Director of National Intelligence Dan Coats appeared in front of the Senate Intelligence Committee this morning where he reiterated the intelligence community's assessment that North Korea will never disarm.
Coats acknowledged that North Korea has made some public gestures that imply good faith but, at the end of the day, they've also seen evidence that the north's weapons program is still active.
Coats said North Korea has halted its provocative behavior related to weapons of mass destruction, has not conducted any nuclear missile tests in more than a year and has dismantled some of its nuclear infrastructure. [...]
“Having said that, we currently assess that North Korea will seek to retain its WMD capabilities and is unlikely to completely give up its nuclear weapons and production capabilities because its leaders ultimately view nuclear weapons as critical to regime survival,” Coats said.
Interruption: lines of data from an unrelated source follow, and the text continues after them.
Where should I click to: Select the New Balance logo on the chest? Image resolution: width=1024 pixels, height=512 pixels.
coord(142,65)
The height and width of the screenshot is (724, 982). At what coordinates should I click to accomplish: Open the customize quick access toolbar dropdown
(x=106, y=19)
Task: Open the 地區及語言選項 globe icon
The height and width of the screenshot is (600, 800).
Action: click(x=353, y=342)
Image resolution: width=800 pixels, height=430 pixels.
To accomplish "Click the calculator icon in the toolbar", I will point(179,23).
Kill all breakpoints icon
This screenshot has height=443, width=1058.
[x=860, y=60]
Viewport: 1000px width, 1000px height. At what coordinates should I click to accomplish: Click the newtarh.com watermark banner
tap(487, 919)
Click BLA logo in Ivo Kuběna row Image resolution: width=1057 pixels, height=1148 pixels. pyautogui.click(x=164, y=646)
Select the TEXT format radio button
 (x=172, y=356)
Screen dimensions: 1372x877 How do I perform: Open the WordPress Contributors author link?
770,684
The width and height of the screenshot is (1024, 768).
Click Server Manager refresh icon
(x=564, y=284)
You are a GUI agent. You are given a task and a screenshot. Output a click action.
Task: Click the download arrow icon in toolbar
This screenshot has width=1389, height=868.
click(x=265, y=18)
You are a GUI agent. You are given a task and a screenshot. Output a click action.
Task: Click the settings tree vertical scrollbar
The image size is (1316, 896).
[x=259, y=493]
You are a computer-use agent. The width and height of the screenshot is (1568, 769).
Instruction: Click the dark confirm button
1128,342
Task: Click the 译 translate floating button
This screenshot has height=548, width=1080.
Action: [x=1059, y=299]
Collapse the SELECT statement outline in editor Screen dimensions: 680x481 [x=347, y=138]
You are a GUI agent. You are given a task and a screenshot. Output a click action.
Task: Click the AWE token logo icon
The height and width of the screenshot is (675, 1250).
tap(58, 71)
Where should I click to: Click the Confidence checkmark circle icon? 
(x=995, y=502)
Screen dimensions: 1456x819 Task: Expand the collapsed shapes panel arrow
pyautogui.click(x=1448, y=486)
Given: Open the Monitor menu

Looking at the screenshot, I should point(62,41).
“Our assessment is bolstered by our observations of some activity that is inconsistent with full denuclearization,” he said.
In other words, military (and some commercial) satellites have seen everything the North Koreans are doing.
Trump recently accepted an invitation to attend another summit with North Korean leader Kim Jong-un, but it probably goes without saying that no one should expect their next meeting will be any more substantive than their first meeting was.
The clock is ticking toward the next presidential election and we've been given plenty of reason to think Kim Jong-un will easily string Trump along with vague promises in exchange for legitimacy until he's out of office in 2021.
Democratic presidential contenders should take this problem seriously because it's going to be their problem if they win. And there are no easy answers.